In recent months, the Federal Reserve acted aggressively to support nearly all parts of the U.S. economy. Unprecedented monetary policy actions, both in size and scope, served to maintain market function and the flow of credit. And, while we have misgivings about the Fed’s CARES Act-driven moves to support the nonfinancial sector, we applaud Chair Powell and his colleagues for their quick and decisive actions (see our previous posts here, here and here). This, together with fiscal policy support for individual households and small firms, has kept an awful situation from becoming far worse—at least for now.

But, the Fed’s responsibility extends beyond monetary policy to the regulatory and supervisory arenas: it is obliged to maintain the safety and soundness of the banking system (and, to some extent, of the broader financial system). On this score, and in stark contrast to its actions in 2009, the Board of Governors has come up significantly short.
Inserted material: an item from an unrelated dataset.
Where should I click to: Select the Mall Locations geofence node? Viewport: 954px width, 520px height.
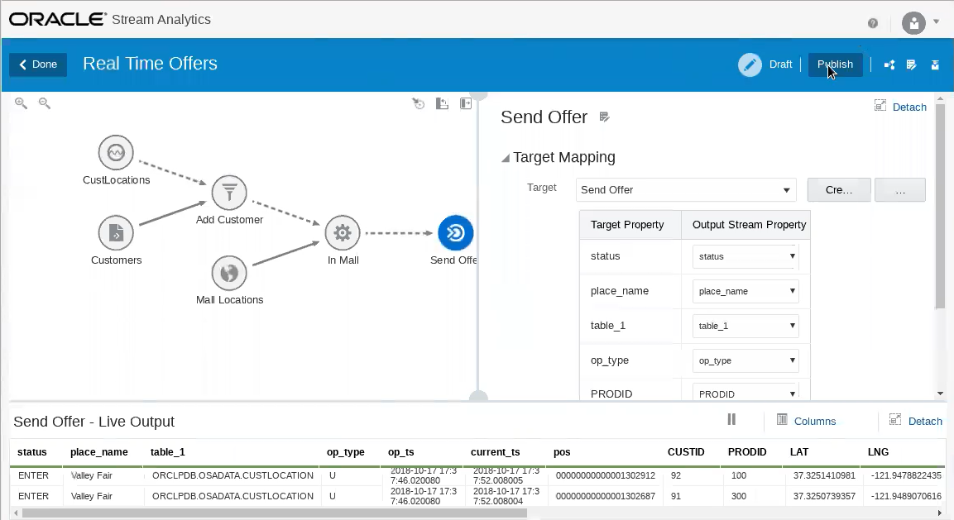229,273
Without full disclosure of the latest stress test results, suspicions will linger about the ability of the largest banks to provide credit to healthy borrowers if the COVID recovery falters. (See our earlier post for details.)

In this post, we examine the results from the Fed’s 2020 assessment of bank capital adequacy published on June 25. Based on the COVID-related sensitivity analysis—for which individual results are unavailable—one-quarter of the 33 banks tested fall below the regulatory minimum in the worst of the three cases. The fact that we can only guess which banks those might be creates suspicion regarding many banks….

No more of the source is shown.